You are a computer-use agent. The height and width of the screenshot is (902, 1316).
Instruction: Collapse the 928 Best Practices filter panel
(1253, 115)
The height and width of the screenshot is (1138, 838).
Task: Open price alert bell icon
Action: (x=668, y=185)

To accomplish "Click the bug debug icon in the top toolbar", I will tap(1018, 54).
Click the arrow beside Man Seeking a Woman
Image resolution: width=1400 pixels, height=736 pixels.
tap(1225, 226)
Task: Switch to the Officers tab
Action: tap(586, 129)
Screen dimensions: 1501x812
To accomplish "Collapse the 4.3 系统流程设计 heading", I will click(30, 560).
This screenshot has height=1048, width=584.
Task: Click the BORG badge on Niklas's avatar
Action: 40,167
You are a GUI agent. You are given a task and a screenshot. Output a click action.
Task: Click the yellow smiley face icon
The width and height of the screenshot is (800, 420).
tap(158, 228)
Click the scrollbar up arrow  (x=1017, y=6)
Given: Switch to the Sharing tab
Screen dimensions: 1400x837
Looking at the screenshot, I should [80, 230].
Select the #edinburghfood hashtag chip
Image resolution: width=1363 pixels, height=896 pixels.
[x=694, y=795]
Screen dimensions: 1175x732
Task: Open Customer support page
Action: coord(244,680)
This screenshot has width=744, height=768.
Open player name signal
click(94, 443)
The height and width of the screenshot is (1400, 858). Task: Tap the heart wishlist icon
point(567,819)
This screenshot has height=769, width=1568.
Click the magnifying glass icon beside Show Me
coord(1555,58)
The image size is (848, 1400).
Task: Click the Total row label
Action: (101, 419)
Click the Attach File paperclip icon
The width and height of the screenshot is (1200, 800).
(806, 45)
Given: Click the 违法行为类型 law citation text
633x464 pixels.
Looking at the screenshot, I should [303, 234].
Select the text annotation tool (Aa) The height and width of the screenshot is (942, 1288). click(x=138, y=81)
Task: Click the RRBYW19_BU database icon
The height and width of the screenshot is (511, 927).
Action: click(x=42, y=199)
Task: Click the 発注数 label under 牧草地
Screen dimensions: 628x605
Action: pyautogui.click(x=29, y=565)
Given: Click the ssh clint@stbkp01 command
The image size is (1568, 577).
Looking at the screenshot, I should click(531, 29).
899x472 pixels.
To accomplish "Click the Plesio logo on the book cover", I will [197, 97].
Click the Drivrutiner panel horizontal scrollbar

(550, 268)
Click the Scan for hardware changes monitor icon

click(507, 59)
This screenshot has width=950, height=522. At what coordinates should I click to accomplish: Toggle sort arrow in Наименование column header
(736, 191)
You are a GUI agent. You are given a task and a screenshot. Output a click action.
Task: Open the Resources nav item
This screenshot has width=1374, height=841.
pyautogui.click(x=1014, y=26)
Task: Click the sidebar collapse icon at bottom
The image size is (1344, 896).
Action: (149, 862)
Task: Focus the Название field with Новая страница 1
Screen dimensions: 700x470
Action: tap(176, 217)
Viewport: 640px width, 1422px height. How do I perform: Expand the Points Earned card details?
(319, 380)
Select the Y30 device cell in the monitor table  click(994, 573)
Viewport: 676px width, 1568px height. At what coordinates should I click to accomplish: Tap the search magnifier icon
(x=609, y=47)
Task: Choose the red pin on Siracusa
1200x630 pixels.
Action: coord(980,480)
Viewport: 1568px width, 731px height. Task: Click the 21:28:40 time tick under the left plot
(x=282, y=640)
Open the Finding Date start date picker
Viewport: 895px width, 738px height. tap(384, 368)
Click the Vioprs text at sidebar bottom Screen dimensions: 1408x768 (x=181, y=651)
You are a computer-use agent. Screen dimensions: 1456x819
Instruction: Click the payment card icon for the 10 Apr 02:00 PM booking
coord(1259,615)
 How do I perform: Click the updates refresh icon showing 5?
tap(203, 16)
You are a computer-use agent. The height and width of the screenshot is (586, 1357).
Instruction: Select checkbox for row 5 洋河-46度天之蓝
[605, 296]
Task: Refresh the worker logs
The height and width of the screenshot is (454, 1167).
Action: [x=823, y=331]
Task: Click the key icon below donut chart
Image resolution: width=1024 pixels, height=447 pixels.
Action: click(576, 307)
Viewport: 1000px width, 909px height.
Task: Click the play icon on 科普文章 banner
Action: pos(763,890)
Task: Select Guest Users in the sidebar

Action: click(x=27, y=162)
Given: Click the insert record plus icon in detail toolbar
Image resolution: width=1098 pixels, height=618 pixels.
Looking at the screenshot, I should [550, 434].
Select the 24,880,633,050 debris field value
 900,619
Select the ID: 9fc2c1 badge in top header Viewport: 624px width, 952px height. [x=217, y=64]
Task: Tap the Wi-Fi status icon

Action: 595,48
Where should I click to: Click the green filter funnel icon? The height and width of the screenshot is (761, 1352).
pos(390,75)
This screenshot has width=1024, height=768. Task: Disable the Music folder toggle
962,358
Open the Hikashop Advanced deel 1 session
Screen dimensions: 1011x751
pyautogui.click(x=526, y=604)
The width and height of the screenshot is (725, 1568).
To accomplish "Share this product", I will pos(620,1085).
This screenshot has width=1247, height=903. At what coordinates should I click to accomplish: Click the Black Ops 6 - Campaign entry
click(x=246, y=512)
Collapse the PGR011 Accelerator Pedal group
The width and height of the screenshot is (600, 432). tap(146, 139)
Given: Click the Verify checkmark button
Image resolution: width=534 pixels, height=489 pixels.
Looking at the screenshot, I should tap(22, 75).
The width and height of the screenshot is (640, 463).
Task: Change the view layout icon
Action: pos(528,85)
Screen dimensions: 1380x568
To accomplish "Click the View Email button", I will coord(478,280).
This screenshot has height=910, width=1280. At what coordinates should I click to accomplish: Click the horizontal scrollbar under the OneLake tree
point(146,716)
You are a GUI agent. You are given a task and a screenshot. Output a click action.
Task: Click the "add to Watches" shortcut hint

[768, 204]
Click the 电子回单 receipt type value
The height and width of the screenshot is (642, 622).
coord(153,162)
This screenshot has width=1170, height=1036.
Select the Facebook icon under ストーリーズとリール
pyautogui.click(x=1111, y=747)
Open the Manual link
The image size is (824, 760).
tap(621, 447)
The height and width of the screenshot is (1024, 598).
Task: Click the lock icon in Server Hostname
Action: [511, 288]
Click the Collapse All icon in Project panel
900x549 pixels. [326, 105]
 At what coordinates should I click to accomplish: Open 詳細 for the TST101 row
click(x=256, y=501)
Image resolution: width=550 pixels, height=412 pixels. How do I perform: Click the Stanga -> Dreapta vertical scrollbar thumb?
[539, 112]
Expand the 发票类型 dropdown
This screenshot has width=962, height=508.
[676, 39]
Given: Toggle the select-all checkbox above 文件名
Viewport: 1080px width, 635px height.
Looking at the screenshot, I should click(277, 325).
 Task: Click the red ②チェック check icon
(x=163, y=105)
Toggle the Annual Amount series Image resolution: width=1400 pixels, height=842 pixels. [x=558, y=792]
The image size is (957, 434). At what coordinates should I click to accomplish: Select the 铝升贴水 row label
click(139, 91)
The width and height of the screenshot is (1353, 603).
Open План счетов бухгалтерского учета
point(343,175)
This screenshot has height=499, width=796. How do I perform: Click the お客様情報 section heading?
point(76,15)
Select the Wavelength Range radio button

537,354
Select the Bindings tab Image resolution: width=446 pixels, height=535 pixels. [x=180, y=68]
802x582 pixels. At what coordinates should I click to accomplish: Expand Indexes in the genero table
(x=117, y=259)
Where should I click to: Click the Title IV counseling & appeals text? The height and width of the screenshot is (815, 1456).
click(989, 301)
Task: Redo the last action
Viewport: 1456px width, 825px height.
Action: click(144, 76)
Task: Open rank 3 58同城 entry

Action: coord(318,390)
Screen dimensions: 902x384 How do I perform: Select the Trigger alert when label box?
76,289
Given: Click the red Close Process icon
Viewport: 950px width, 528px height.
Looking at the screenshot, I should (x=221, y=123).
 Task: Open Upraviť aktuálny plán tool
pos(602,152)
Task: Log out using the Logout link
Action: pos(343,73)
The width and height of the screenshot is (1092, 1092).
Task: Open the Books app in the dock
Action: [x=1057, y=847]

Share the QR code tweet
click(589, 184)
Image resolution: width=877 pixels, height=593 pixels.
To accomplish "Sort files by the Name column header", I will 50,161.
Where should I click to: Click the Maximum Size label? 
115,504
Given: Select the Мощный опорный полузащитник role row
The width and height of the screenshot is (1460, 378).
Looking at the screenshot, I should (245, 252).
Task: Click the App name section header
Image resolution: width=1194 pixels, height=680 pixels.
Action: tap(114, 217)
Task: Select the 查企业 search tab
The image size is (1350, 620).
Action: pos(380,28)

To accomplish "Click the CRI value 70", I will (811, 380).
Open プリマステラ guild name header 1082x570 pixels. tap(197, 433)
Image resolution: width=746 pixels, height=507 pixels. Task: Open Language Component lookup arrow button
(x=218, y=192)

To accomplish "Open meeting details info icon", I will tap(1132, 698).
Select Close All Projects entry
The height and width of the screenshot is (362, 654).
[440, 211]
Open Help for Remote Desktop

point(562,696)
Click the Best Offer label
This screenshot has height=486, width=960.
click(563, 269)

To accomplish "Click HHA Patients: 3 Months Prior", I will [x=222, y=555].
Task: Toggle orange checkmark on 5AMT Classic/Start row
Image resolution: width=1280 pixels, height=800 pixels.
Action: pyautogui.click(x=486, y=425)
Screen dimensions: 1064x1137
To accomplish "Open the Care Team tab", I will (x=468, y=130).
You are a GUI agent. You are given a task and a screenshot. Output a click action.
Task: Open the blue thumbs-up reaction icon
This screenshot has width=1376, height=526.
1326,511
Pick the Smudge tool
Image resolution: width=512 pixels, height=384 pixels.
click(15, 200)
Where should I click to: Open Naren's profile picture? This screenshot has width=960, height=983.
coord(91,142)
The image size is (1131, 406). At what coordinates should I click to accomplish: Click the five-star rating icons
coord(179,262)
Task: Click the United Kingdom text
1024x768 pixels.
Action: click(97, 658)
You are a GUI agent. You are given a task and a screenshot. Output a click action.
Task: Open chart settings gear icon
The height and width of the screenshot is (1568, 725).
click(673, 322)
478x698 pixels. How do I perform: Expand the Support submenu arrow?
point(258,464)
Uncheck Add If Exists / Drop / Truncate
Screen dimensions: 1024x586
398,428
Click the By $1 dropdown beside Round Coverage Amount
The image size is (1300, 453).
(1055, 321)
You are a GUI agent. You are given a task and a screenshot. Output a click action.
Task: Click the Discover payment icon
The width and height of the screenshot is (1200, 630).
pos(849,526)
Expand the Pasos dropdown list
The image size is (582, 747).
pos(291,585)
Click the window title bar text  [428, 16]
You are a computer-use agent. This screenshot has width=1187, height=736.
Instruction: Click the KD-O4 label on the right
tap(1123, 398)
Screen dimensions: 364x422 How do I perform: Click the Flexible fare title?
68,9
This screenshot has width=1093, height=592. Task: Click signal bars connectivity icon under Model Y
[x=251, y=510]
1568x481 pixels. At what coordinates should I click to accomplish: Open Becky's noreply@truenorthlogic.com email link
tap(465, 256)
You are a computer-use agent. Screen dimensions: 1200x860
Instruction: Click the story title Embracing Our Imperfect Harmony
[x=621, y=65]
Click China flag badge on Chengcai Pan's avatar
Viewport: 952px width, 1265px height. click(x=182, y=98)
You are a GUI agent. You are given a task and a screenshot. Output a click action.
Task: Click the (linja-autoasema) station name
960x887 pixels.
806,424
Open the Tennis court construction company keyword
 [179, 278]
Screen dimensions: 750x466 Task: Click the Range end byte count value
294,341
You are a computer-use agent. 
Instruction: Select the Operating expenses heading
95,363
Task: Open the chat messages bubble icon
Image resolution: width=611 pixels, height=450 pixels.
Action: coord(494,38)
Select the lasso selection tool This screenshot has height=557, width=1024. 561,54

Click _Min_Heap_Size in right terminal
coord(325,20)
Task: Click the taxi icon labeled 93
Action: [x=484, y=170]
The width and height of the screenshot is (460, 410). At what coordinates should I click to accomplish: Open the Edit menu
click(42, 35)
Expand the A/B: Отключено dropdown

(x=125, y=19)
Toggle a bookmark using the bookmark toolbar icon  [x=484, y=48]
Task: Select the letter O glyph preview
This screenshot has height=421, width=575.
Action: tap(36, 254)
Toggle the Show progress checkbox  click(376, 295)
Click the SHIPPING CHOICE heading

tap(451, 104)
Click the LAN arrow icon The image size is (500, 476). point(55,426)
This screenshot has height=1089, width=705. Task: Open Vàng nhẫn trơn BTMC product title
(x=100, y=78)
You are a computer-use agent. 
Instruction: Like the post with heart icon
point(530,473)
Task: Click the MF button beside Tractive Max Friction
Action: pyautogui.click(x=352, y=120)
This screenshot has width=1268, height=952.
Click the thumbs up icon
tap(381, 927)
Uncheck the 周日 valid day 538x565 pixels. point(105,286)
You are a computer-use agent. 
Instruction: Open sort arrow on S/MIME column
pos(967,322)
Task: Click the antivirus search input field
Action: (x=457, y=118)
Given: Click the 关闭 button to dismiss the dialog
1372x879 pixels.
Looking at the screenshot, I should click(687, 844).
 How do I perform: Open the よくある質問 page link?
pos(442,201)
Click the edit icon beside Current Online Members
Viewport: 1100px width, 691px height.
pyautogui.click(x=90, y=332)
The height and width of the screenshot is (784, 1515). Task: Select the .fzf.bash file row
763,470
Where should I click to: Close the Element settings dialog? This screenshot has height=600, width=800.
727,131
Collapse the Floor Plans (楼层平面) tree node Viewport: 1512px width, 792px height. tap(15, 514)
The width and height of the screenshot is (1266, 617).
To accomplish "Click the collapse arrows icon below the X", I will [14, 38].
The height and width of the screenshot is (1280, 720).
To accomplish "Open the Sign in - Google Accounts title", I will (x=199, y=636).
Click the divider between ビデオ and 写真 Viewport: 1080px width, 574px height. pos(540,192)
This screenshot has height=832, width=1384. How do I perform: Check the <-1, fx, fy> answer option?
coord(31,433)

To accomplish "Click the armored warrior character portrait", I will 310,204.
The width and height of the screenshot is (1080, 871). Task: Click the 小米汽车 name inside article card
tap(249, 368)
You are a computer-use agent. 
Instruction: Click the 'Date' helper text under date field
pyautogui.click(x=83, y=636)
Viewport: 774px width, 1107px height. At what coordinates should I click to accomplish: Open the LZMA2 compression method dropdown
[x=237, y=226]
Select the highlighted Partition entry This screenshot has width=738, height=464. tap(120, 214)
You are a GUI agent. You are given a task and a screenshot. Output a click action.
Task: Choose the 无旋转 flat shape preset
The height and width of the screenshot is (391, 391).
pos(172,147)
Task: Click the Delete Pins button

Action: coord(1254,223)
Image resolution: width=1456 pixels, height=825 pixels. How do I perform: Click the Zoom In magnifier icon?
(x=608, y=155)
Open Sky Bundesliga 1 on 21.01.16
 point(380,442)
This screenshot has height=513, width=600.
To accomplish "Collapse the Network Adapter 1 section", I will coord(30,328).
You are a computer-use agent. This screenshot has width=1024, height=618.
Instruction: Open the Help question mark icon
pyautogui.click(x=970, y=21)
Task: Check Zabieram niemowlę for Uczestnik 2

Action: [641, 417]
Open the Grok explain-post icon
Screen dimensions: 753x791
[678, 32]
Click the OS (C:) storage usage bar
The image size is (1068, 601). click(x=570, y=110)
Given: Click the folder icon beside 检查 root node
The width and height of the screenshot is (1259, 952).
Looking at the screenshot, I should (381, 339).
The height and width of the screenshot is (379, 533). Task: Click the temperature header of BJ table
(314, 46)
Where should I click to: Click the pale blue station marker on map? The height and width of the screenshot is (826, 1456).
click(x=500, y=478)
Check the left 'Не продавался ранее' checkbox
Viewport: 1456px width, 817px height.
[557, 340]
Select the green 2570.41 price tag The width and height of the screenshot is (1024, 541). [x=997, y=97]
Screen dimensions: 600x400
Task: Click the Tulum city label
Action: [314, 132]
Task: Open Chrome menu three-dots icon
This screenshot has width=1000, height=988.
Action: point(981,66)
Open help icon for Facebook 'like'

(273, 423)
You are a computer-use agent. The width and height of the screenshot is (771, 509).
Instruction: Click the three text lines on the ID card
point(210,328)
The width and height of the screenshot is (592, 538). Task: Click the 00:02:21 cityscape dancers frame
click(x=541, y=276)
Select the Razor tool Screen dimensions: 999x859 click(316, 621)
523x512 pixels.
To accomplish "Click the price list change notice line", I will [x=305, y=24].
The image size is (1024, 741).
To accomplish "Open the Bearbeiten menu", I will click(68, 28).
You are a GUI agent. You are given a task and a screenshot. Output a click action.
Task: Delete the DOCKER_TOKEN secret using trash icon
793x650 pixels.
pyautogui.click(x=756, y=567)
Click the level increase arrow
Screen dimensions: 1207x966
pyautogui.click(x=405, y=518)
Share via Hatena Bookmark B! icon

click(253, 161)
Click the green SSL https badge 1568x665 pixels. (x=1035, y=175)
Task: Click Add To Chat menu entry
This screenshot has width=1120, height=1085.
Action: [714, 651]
++++++++++++++++++++
Up to and including the line with "This screenshot has height=769, width=1568.", repeat the data exactly, starting from its first line; nothing else belongs in the response.

> [Result]:
You are a computer-use agent. The height and width of the screenshot is (902, 1316).
Instruction: Collapse the 928 Best Practices filter panel
(1253, 115)
The height and width of the screenshot is (1138, 838).
Task: Open price alert bell icon
Action: (x=668, y=185)

To accomplish "Click the bug debug icon in the top toolbar", I will tap(1018, 54).
Click the arrow beside Man Seeking a Woman
Image resolution: width=1400 pixels, height=736 pixels.
tap(1225, 226)
Task: Switch to the Officers tab
Action: tap(586, 129)
Screen dimensions: 1501x812
To accomplish "Collapse the 4.3 系统流程设计 heading", I will click(30, 560).
This screenshot has height=1048, width=584.
Task: Click the BORG badge on Niklas's avatar
Action: 40,167
You are a GUI agent. You are given a task and a screenshot. Output a click action.
Task: Click the yellow smiley face icon
The width and height of the screenshot is (800, 420).
tap(158, 228)
Click the scrollbar up arrow  (x=1017, y=6)
Given: Switch to the Sharing tab
Screen dimensions: 1400x837
Looking at the screenshot, I should [80, 230].
Select the #edinburghfood hashtag chip
Image resolution: width=1363 pixels, height=896 pixels.
[x=694, y=795]
Screen dimensions: 1175x732
Task: Open Customer support page
Action: coord(244,680)
This screenshot has width=744, height=768.
Open player name signal
click(94, 443)
The height and width of the screenshot is (1400, 858). Task: Tap the heart wishlist icon
point(567,819)
This screenshot has height=769, width=1568.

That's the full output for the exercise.